I used to explain hypos were a little like being “stoned?” Some of the cognitive processes can feel closer to some form of dementia. (In my view.) “measure twice, cut once.” With some of my tasks. Mental arithmetic is normally the first to exit the “building.”
Getting the basal dosage correct is a solid foundation for what one boluses for food wise.
The old lady next door seems to be quite happy with the prescriptions delivered. They tried to sell it to me, but I am not 100% convinced. I would like to go back to pen and paper sometimes. There is too much red tape and a lot of middlemen involved. Something goes wrong and I have to deal with them one by one. They are so full of excuses: Covid, the stock has not arrived, food crisis, cost of living, the list goes on...!my Libras are also on my prescription list which I order every two weeks but they for some reason have not delivered twice from the chemist I have had to go collect not sure why though?
well, years passed me by but I have found plenty of red necks In my path. You can be an engineer and yet be as thick as muck. I should have made better choices when it comes to choosing a workplace. From 2013 until 2020? Some mothers do have them!To clarify, here is a little anecdote here:
I had a job at a well-known 5-star hotel in London. One day I was at the top of the building, and suddenly I notice a hypo coming. I thought, got just enough time to get on the lift down to the basement where the canteen staff was located. By the time I got there, I have to seat on the floor and scoff 4 sandwiches as fast as I could to bring glucose levels up. I was shaking, slurring words and with blurred vision.
Management came by, and after staring at me, they walked by.

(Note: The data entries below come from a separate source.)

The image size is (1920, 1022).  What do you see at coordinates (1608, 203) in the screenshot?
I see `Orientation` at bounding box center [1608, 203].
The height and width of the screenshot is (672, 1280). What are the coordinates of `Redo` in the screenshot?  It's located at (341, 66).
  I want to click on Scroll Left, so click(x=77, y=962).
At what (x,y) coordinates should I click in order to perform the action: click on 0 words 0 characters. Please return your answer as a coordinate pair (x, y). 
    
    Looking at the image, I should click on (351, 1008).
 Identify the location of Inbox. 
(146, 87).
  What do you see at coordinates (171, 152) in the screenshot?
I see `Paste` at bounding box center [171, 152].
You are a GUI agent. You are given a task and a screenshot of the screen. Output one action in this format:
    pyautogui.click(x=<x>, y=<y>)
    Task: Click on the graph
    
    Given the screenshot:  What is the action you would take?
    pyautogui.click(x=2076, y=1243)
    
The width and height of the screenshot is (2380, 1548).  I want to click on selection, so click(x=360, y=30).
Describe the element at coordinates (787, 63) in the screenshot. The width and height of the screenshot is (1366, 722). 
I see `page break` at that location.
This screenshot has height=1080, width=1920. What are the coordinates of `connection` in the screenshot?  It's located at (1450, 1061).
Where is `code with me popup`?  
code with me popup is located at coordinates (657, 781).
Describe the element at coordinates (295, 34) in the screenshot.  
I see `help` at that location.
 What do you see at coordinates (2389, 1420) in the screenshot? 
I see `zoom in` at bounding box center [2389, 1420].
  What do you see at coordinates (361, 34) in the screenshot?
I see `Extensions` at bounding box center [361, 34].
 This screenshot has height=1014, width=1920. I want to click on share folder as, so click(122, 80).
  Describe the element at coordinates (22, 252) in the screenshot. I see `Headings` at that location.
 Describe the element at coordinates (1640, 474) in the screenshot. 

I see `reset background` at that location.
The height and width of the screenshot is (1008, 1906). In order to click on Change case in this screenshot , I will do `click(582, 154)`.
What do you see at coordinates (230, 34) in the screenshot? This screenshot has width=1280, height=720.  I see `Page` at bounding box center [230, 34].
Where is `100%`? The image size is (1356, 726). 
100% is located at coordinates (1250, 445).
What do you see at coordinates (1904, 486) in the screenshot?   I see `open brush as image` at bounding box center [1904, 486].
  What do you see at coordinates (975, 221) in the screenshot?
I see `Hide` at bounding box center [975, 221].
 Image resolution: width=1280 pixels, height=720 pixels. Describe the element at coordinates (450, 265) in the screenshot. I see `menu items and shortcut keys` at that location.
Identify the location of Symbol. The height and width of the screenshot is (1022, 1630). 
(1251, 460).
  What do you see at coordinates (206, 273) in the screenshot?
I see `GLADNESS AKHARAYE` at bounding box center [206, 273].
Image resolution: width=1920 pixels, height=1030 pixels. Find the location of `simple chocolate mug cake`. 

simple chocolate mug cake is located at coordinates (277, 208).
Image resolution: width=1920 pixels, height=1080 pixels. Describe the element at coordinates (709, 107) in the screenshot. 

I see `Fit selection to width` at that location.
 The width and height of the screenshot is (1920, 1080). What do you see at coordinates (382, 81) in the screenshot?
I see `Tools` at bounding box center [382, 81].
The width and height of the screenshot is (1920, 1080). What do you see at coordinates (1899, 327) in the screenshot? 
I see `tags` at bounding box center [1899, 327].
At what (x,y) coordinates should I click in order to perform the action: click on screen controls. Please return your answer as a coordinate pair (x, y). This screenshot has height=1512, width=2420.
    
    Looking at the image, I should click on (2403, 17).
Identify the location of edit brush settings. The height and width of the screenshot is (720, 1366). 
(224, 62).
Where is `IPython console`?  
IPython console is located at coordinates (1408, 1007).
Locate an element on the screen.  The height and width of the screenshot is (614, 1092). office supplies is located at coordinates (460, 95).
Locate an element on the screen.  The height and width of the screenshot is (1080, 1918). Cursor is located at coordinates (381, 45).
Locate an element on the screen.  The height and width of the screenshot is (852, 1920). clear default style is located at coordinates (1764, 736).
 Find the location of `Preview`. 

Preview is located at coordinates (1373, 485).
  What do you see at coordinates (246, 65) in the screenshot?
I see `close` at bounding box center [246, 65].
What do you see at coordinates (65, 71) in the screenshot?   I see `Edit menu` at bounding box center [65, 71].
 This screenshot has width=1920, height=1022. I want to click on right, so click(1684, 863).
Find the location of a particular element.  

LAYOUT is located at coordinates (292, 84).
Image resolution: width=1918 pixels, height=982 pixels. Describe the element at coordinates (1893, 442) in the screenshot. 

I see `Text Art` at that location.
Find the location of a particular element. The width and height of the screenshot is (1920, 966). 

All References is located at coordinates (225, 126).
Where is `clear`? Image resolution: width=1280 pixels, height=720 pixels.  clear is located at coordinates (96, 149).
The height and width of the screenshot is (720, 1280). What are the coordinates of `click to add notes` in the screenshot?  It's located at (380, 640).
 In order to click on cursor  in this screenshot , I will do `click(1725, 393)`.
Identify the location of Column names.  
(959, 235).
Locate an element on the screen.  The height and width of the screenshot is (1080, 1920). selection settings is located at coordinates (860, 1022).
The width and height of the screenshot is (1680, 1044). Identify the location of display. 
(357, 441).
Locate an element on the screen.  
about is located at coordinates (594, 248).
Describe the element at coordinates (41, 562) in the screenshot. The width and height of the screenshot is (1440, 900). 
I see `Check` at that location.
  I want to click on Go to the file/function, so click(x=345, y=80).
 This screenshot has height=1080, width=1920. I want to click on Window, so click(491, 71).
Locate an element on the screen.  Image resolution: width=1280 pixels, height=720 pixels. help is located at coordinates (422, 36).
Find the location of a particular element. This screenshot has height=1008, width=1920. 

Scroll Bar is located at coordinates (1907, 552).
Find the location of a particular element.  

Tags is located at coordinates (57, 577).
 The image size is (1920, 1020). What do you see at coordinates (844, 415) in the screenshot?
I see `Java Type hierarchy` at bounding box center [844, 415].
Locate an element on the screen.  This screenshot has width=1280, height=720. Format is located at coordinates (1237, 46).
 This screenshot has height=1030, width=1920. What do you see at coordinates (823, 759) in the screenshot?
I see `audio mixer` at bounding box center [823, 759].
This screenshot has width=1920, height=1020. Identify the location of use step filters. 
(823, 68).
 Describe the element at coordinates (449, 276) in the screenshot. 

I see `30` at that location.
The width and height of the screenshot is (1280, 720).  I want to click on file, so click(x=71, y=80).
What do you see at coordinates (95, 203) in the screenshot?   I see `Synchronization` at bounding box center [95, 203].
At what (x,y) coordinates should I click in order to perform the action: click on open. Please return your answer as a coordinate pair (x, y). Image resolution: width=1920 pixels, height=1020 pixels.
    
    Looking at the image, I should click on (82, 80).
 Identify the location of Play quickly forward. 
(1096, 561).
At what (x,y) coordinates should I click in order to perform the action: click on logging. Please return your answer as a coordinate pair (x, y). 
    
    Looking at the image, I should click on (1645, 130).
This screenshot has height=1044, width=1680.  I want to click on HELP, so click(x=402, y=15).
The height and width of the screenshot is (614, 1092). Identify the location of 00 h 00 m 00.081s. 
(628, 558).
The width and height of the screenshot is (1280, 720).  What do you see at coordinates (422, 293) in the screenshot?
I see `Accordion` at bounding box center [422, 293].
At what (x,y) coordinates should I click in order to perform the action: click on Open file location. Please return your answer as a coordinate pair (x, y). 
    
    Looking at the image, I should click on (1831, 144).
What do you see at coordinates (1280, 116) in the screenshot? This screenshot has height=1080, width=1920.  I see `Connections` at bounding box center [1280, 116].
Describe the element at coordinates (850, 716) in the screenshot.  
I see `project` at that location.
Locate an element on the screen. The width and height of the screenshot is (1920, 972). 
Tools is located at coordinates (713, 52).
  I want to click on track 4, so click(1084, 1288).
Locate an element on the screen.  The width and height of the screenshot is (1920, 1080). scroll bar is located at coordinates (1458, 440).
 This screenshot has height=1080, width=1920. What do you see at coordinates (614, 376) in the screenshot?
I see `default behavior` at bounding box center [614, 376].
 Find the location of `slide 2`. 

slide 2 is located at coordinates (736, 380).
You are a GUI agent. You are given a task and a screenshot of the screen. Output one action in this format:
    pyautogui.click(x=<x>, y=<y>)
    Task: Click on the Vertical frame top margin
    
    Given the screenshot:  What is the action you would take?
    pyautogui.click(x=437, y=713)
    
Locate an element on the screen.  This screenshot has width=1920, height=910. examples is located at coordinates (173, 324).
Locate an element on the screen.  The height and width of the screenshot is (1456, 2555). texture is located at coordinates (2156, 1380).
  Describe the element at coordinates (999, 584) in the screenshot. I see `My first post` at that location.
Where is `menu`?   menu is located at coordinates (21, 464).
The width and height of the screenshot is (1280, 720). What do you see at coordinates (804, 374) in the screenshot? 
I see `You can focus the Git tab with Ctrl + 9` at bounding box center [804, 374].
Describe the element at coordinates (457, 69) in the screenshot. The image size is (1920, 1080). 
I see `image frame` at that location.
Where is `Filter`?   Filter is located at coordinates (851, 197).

I have felt humiliated many times, but I was expecting more understanding from people I thought had more education.
Months later I colleague got pregnant..., I will not go into details, but If society is not properly educated about medical conditions, then what else is there?
This event and others have pushed me to educate myself and feel sorry for the ignorant people that walk the streets of our society.
And yes, right there on the floor, I felt like a junkie. Not only because of the needle marks on my fingers and arms or the other symptoms, but because I was ignored by the people who were supposed to care for me, my colleagues and management.
And let's not mention human resources, totally none existent!
At least Abbott does what it says on the tin, good for them!Abbot sends the sensors ....6 at a time.....to the user direct by a medical supplies courier.
No GP or pharmacy involvement.
I have had occasion to contact Abbot and they are very helpful. (No doubt their giant NHS contract helps).
They do need to improve their online support as it hasn't caught up with them supplying Libre 3 sensors.